* **Description of the task**: When you reach the line with "Where should I" in the listing below, write out that line and every one after it exactly, and skip the pictures.

── Data ──

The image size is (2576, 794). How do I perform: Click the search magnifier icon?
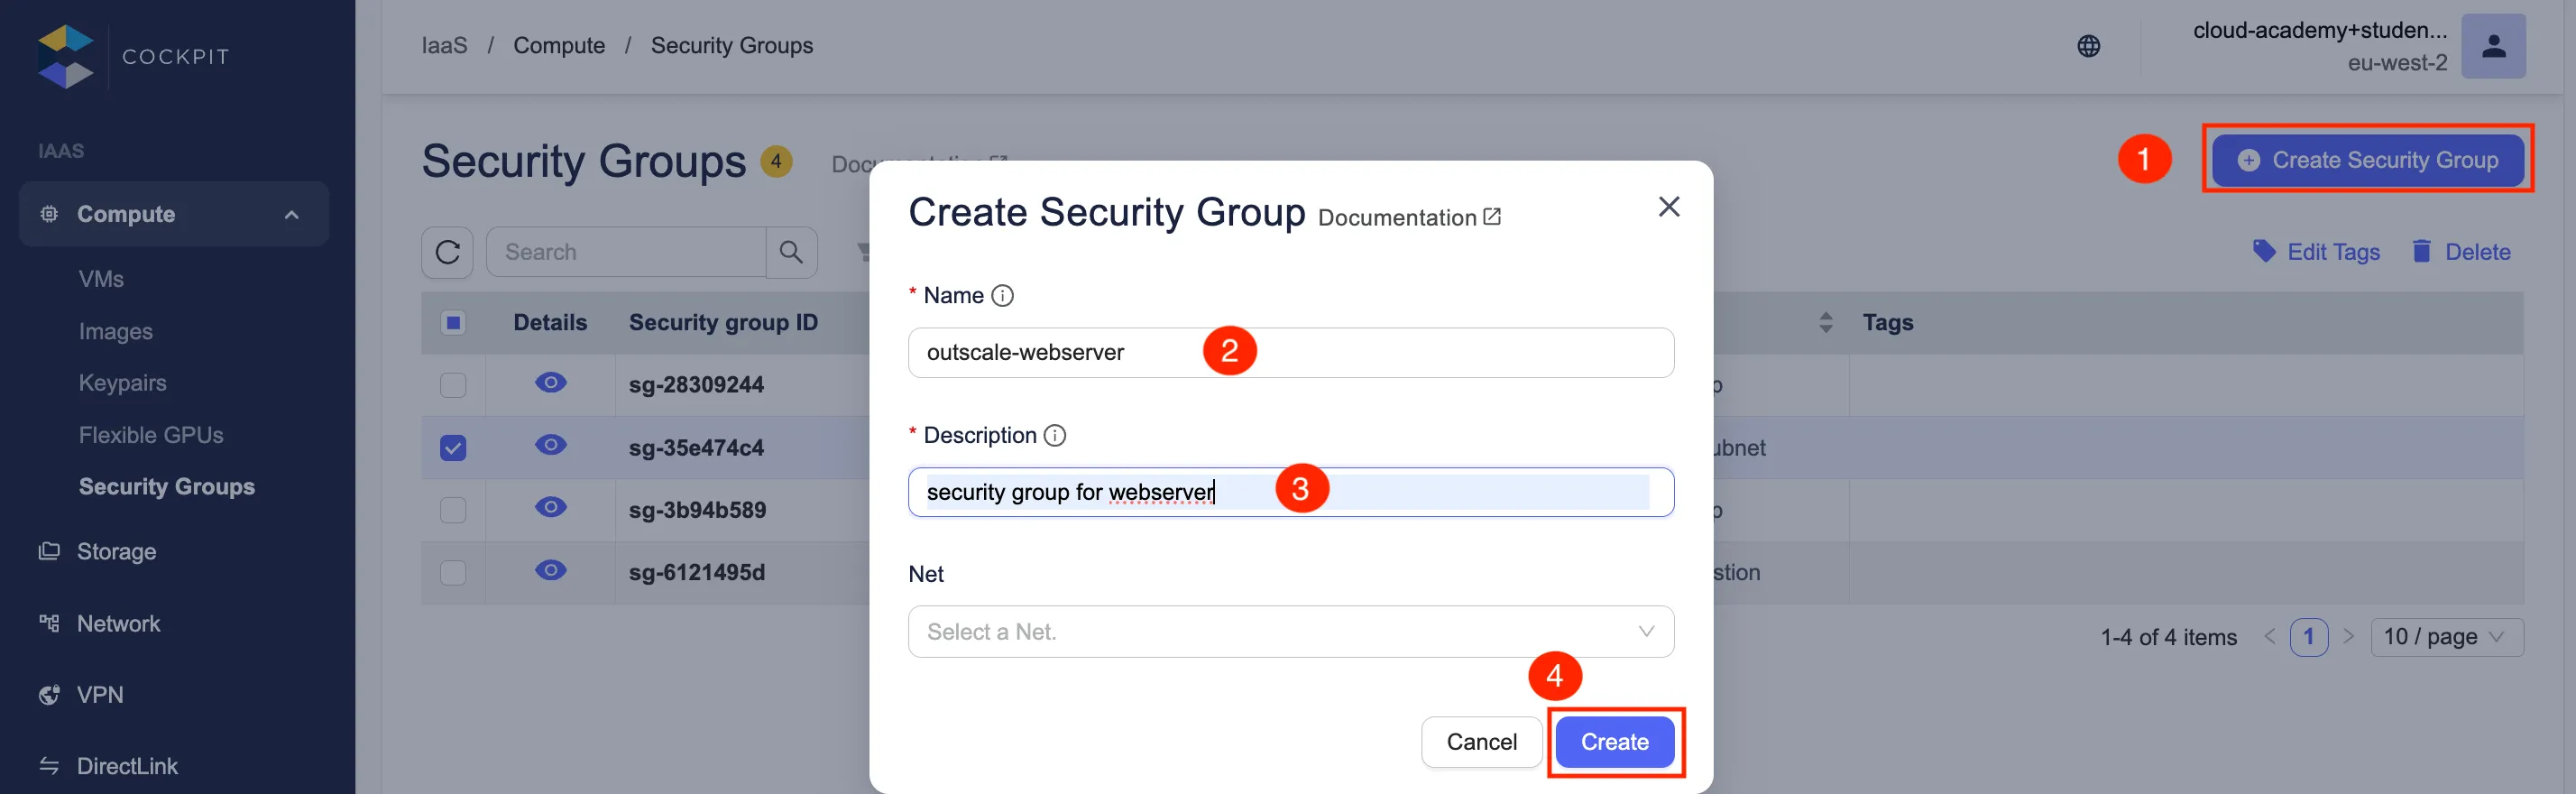pos(791,252)
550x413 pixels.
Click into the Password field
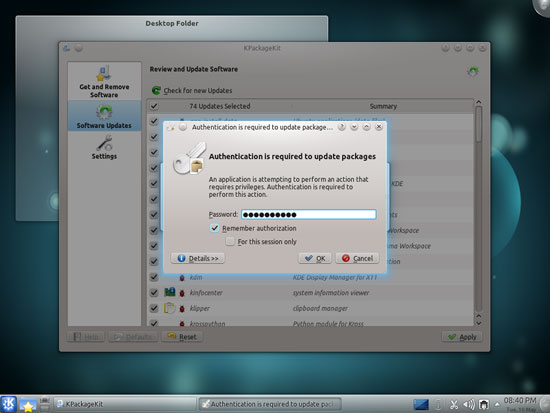(x=309, y=214)
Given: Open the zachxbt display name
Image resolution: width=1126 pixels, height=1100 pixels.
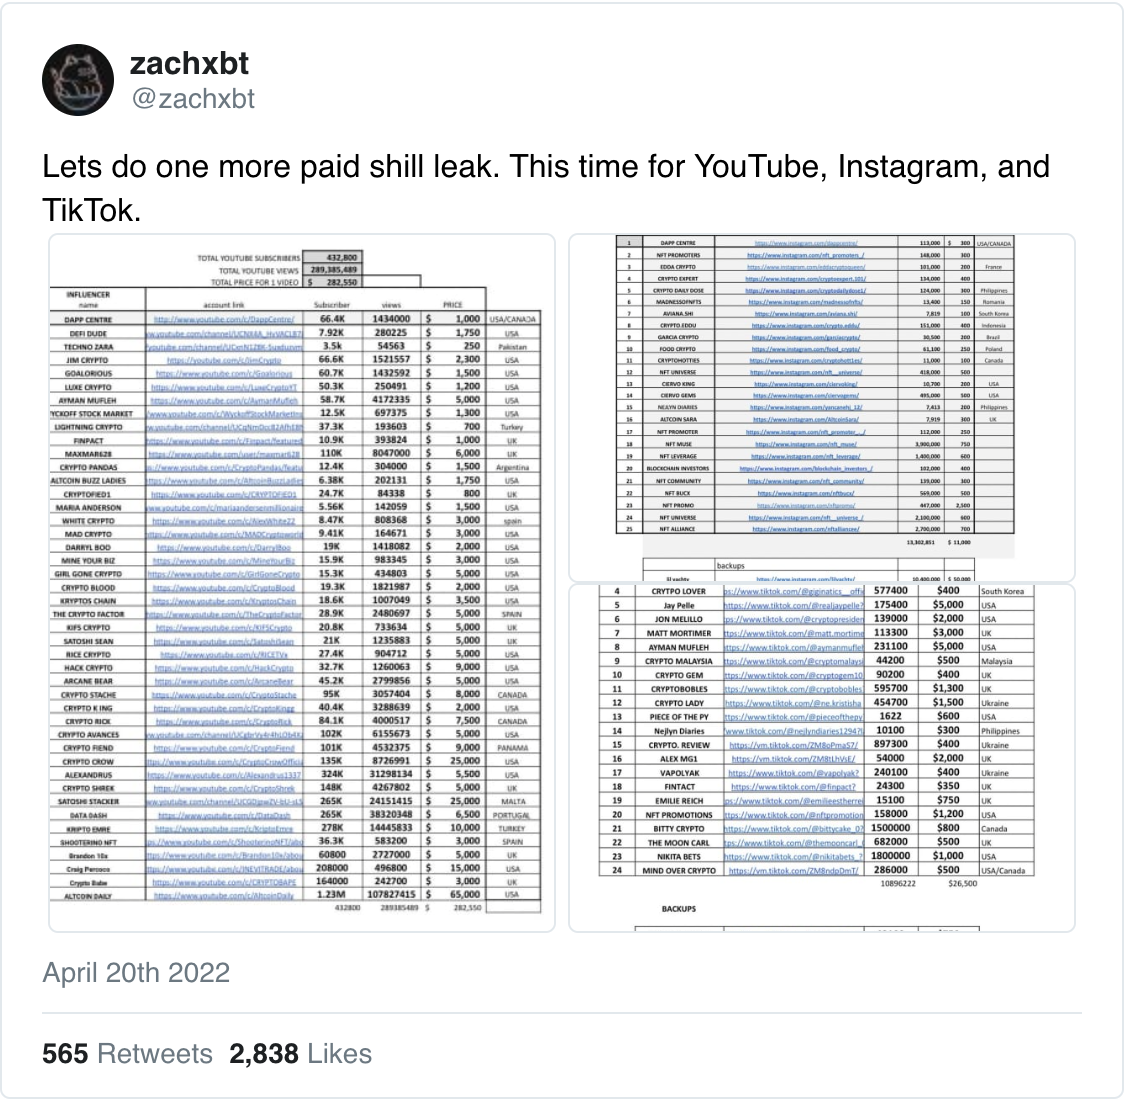Looking at the screenshot, I should (189, 64).
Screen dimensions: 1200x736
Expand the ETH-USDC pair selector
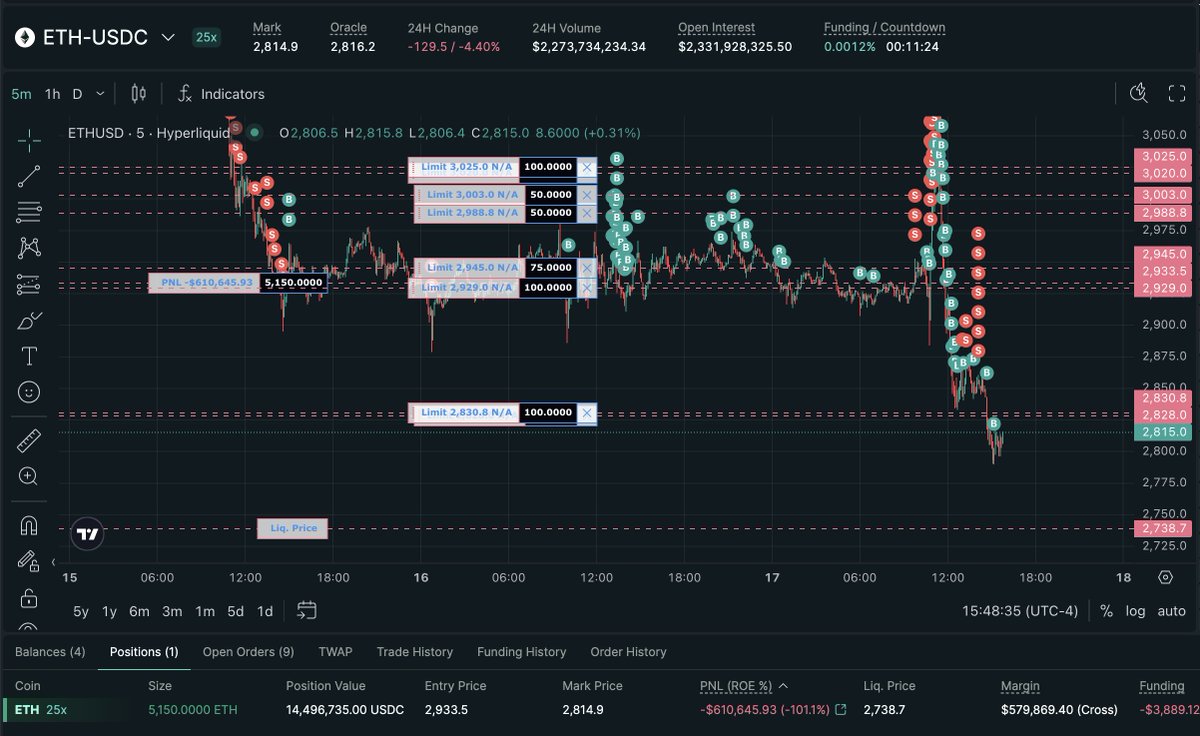point(168,38)
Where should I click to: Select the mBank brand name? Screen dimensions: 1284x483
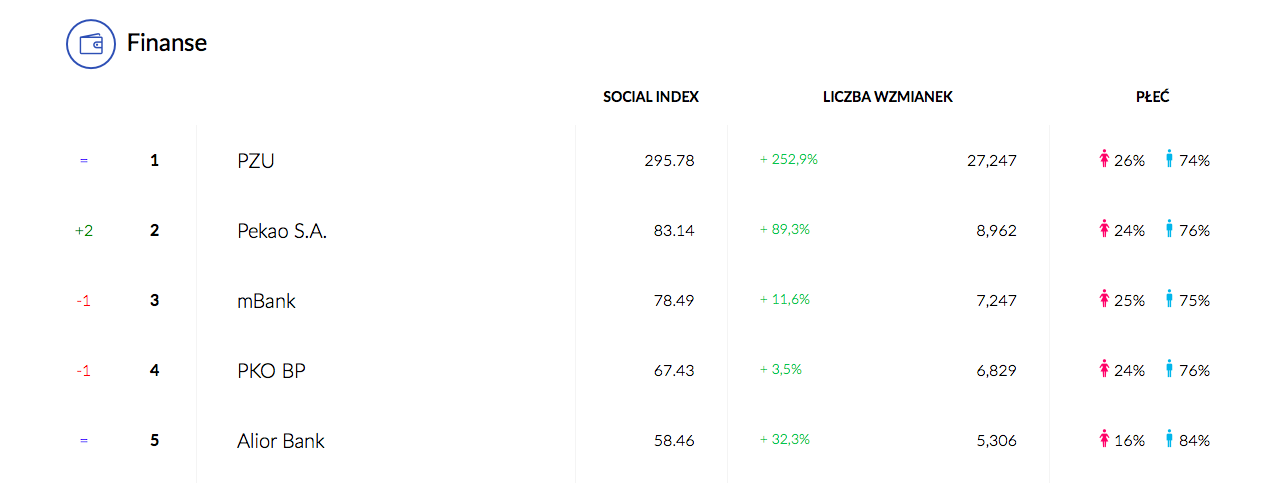[x=266, y=301]
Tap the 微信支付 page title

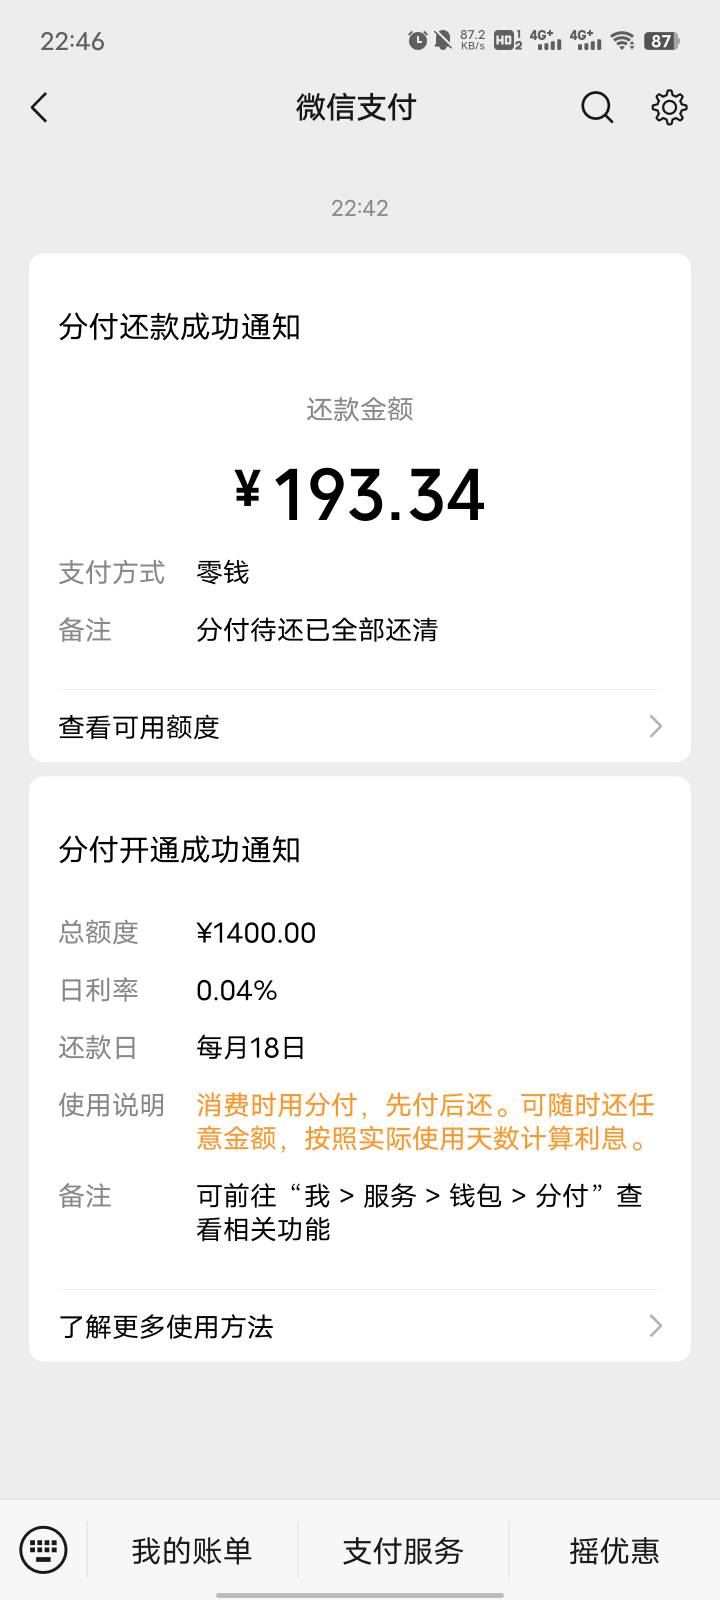[x=356, y=107]
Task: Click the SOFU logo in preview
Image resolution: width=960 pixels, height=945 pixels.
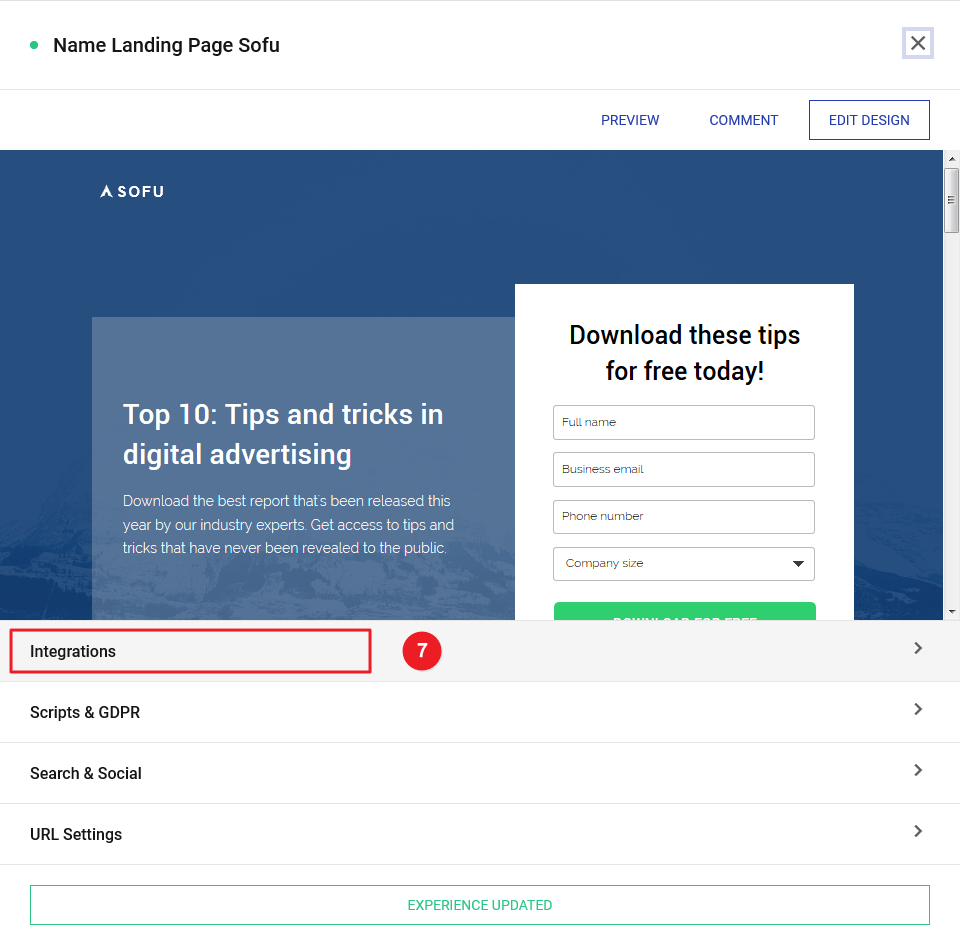Action: pos(132,191)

───

* **Task result**:
Where should I click to: Select the mBank brand name? Screen dimensions: 1284x483
[x=266, y=301]
Tap the 微信支付 page title

[x=356, y=107]
Task: Click the SOFU logo in preview
Image resolution: width=960 pixels, height=945 pixels.
Action: pos(132,191)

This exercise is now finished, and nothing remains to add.